ALLOWING the building of apartments on the site of the demolished Fortfield Hotel, could signal the end of other Sidmouth hotels.

ALLOWING the building of apartments on the site of the demolished Fortfield Hotel, could signal the end of other Sidmouth hotels.
This warning was made by Mark Seward, owner of two seafront hotels, at Wednesday’s breakfast meeting of Sidmouth Chamber of Commerce.
He hosted the meeting at Dukes, and told guest speaker Kate Little, head of economy, planning and countryside services at East Devon District Council: “If this is allowed on a viability basis then there are hoteliers in this town who will be able to interpret this viability clause and manufacture a similar situation, and so our hotel stock will diminish considerably.”
EDDC’s development management committee will consider an application by ZeroC developers to build 31 apartments on the Fortfield Hotel site when it meets on Tuesday, August 23.
The company has an option to buy the site from owner Andrew Torjussen.
Mrs Little suggested the site was on the “cusp” of the boundary of an area covered by EDDC’s policy to include a tourism element on new developments within that area.
She was left in no doubt how the town’s hoteliers and traders felt about possibly losing the site for tourism after telling them: “There is no market there (for a hotel) at the moment.”

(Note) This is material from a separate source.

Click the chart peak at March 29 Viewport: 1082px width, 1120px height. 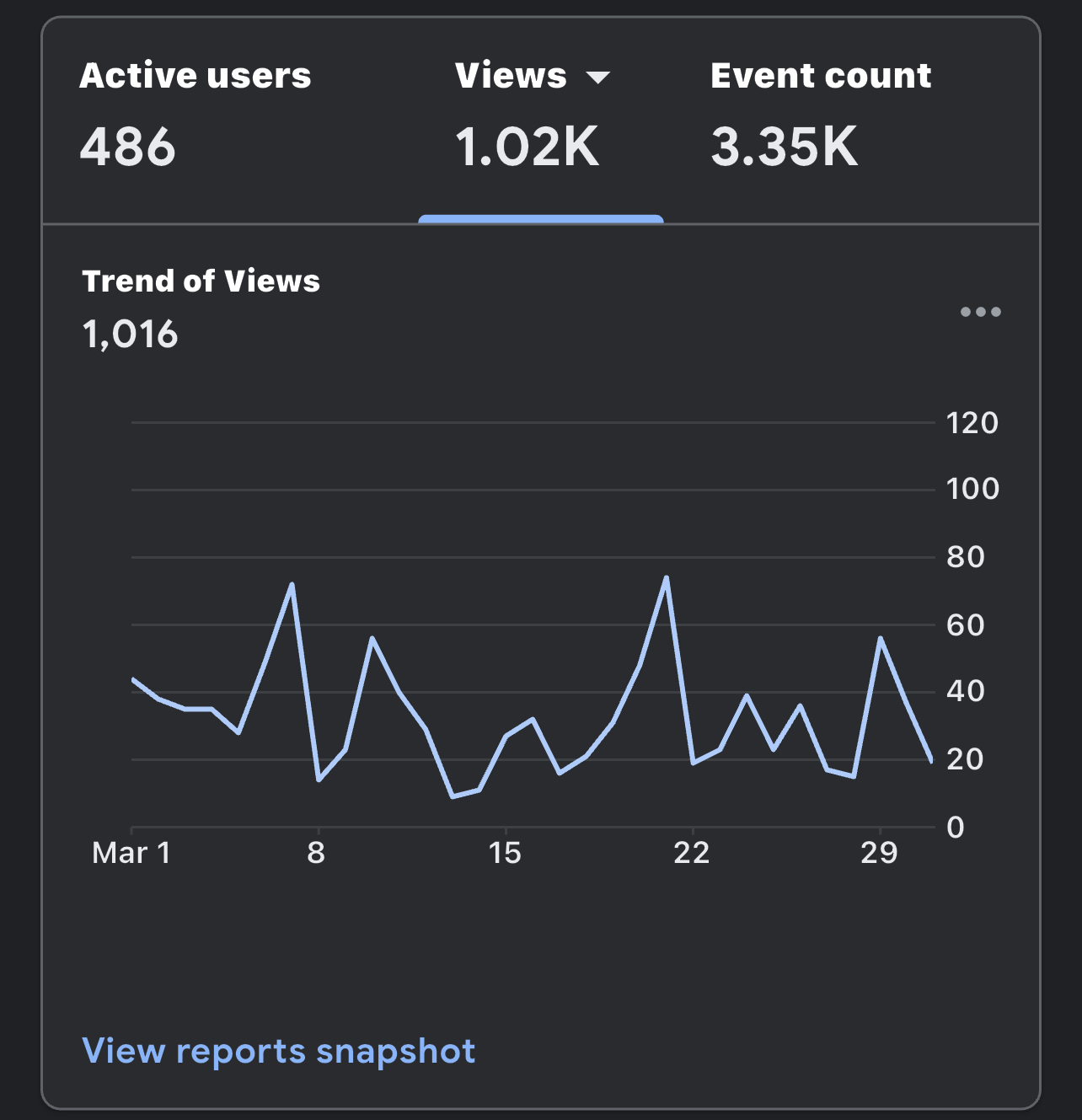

Mr Seward believes others in Sidmouth’s tourism industry could stop refurbishing their hotels and let them become dilapidated if this tourism inclusion policy is ignored, setting a precedent.
“Guests won’t return, it becomes less viable, makes less profit and then the case is argued that mid-market hotels are not viable,” he said.
Chamber chairman, Richard Eley, said the Fortfield Hotel had never been put on the market for sale as a hotel, so it was impossible to judge whether it would have been viable.
Businessman Edward Willis Fleming said Sidmouth High Street was robust because the town had good hotel stock, bringing in a good turnover of people into its shops.
Losing hotels would, he said: “diminish the quality of the High Street”.
Mr Seward added: “Fields has people coming in from our hotels on a weekly basis. If there are residents in flats (on the Fortfield site) they will not spend anything like the money in the retail environment.”
Mrs Little, who advised the hospitality association and chamber to put their views to next month’s planning committee, said if the application was refused she had no doubt evidence would be produced to a planning inspector by the applicant that the site had not been viable for many years.
*ZeroC has said it is committed to helping ensure £1.5million would be spent in Sidmouth on tourism, affordable housing, schools and public open spaces, if permission is granted.